**TASK OBJECTIVE**
Beginning with the line that holds "Click the ↑5.946% percentage value" and ending with the last line, please repeat the entries exactly and omit the pictures.

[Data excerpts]
= Beginning of Section =

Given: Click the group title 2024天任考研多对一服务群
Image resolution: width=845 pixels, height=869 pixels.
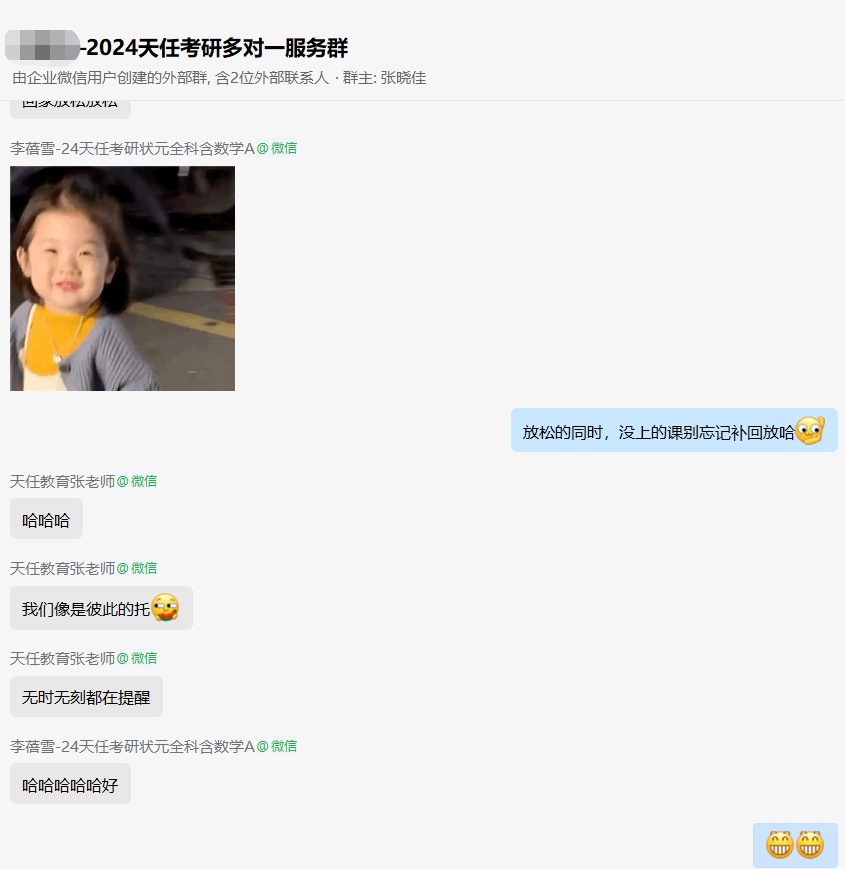Looking at the screenshot, I should (214, 48).
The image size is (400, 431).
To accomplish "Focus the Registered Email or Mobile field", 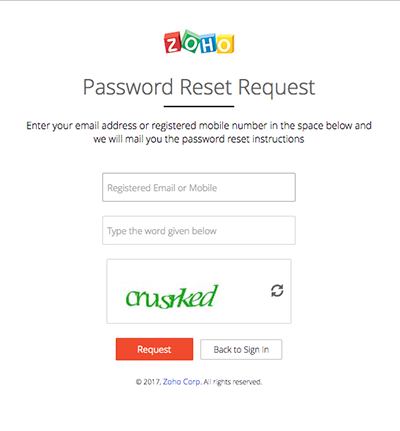I will [199, 187].
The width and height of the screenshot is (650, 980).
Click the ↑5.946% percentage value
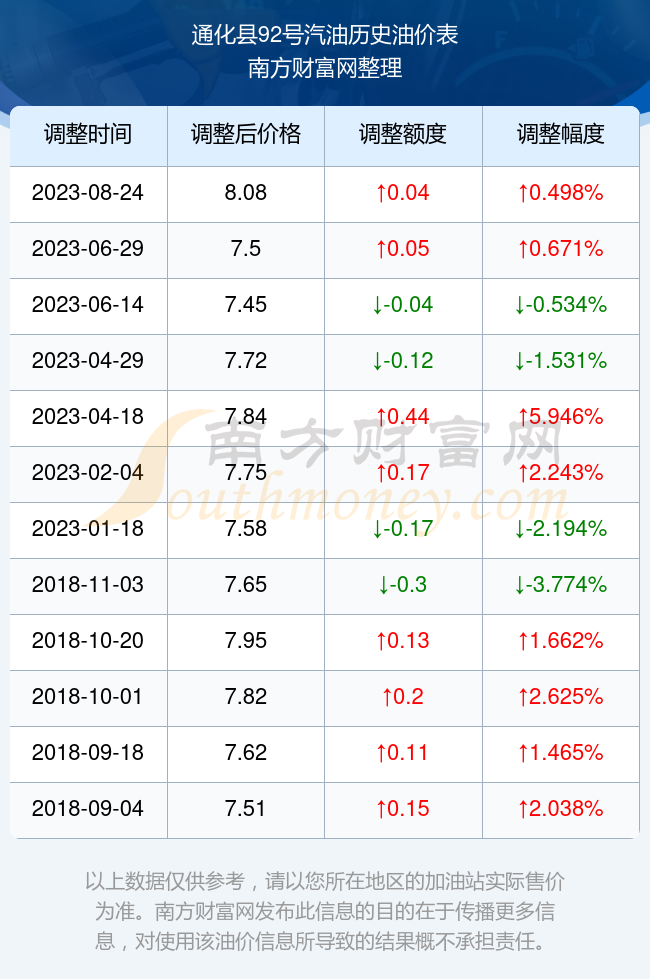click(x=561, y=416)
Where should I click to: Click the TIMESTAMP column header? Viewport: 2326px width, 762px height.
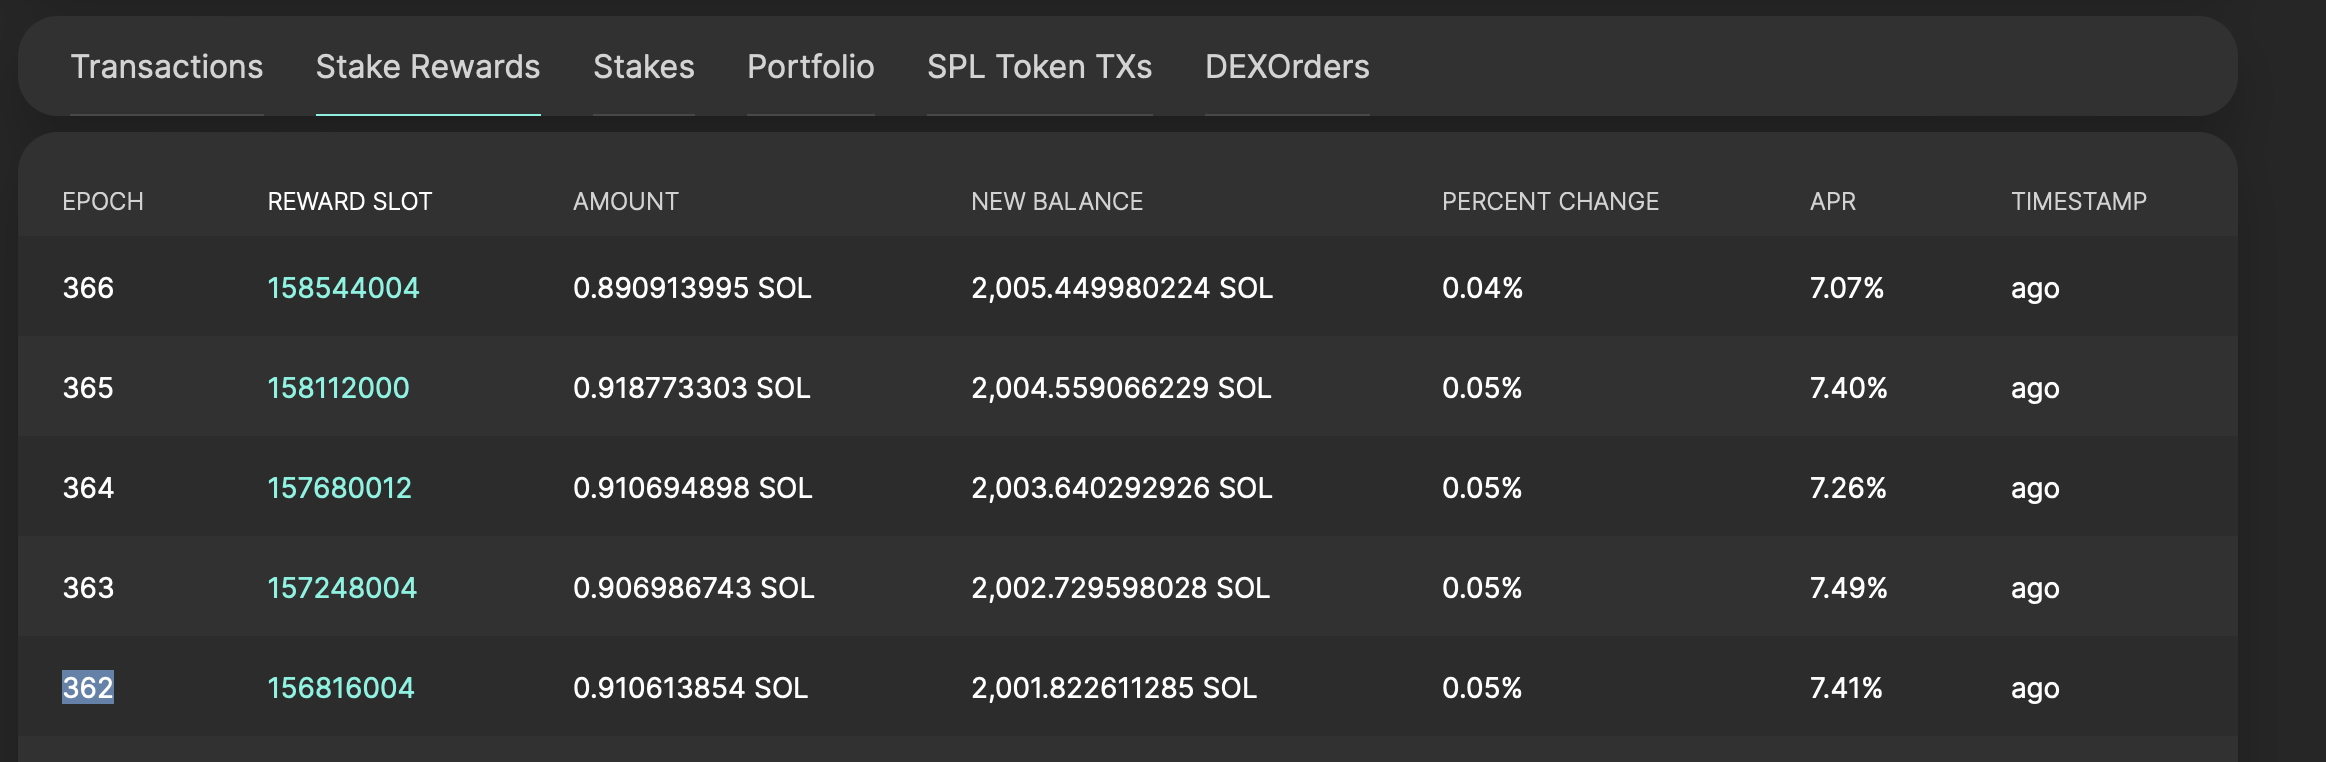(x=2079, y=202)
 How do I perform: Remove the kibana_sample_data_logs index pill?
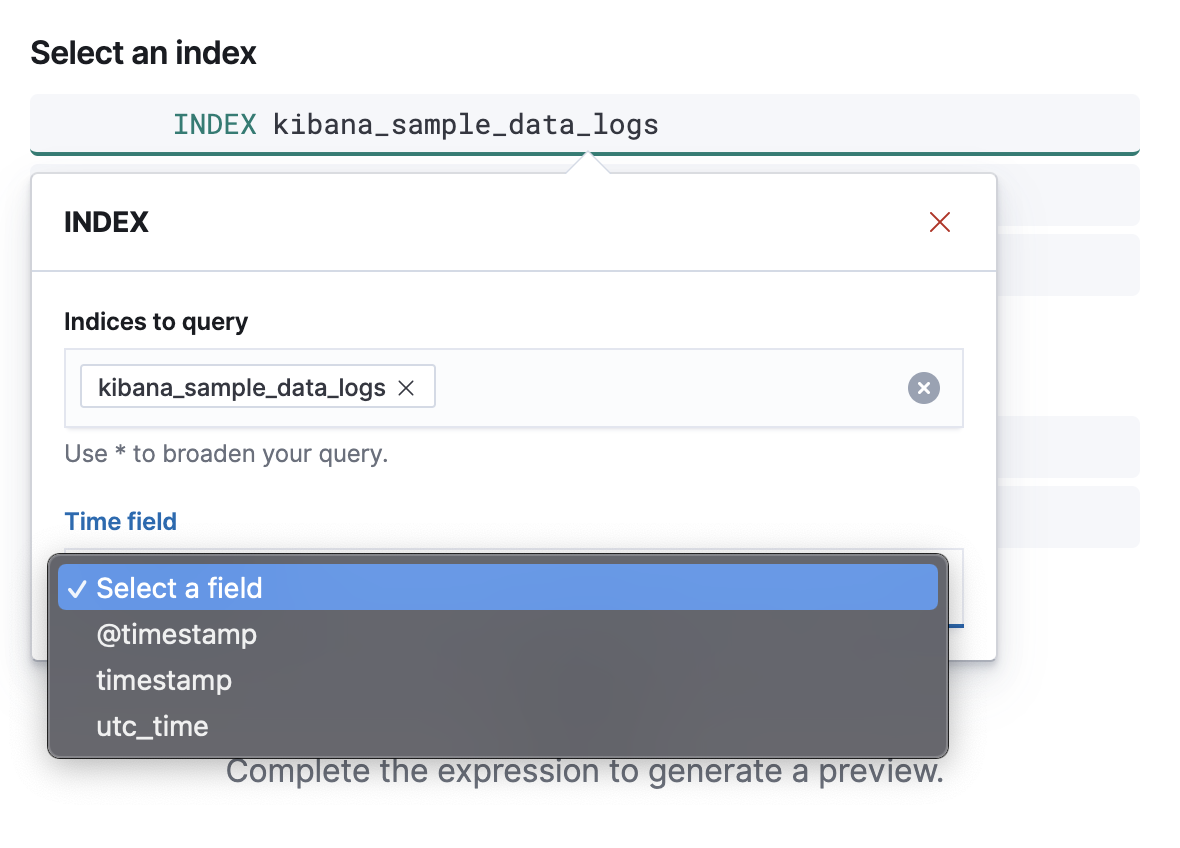[406, 386]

= End of Section =

**WRITTEN RESPONSE**
Click the ↑5.946% percentage value
click(x=561, y=416)
Where should I click to: Click the TIMESTAMP column header? Viewport: 2326px width, 762px height.
(x=2079, y=202)
 How do I perform: Remove the kibana_sample_data_logs index pill?
[406, 386]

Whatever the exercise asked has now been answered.